Required action: Word for word and without images, transcribe all of the records.

(Saved data entries)
•••

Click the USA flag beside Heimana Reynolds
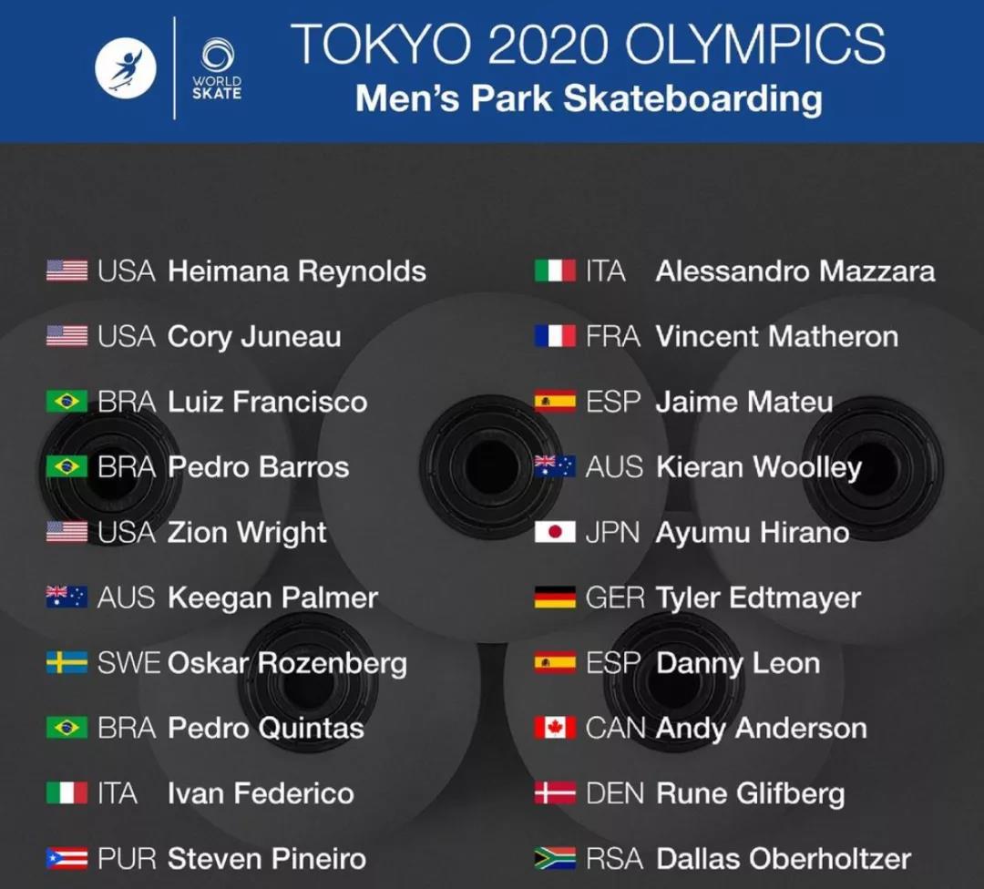This screenshot has height=889, width=984. point(67,271)
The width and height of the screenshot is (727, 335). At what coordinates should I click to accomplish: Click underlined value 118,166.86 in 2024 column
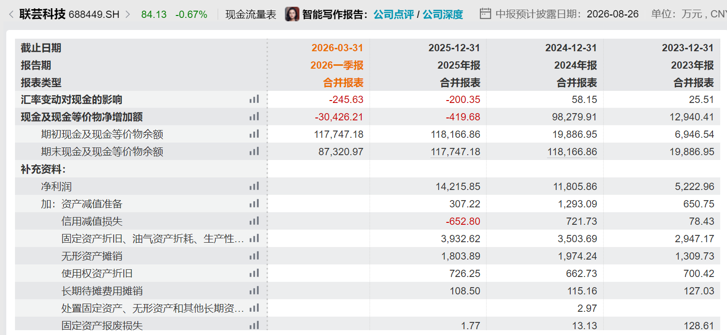coord(572,152)
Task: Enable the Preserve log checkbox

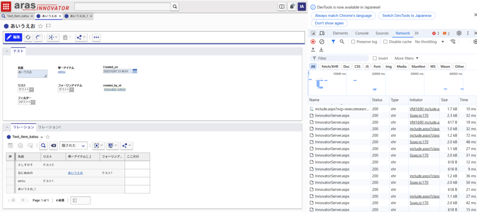Action: [x=353, y=42]
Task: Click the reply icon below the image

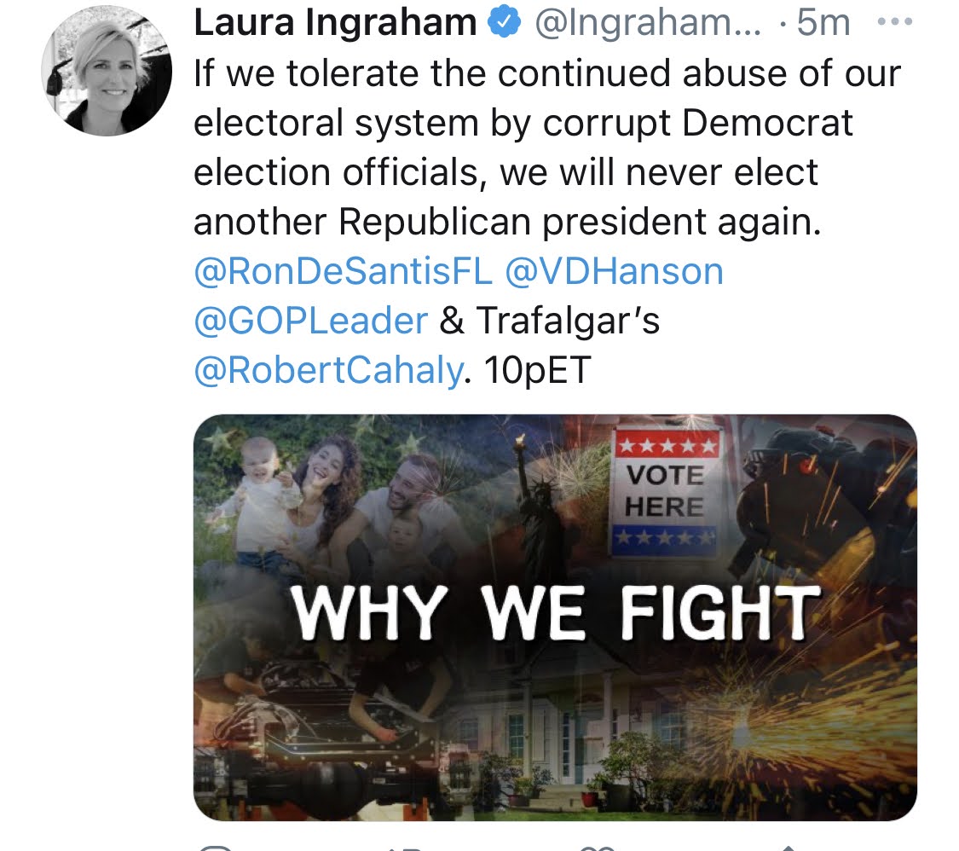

•••

Answer to the exercise:
Click the USA flag beside Heimana Reynolds
This screenshot has height=889, width=984. point(67,271)
The width and height of the screenshot is (727, 335). At what coordinates should I click to accomplish: Click underlined value 118,166.86 in 2024 column
coord(572,152)
Task: Enable the Preserve log checkbox

Action: [x=353, y=42]
Task: Click the reply icon below the image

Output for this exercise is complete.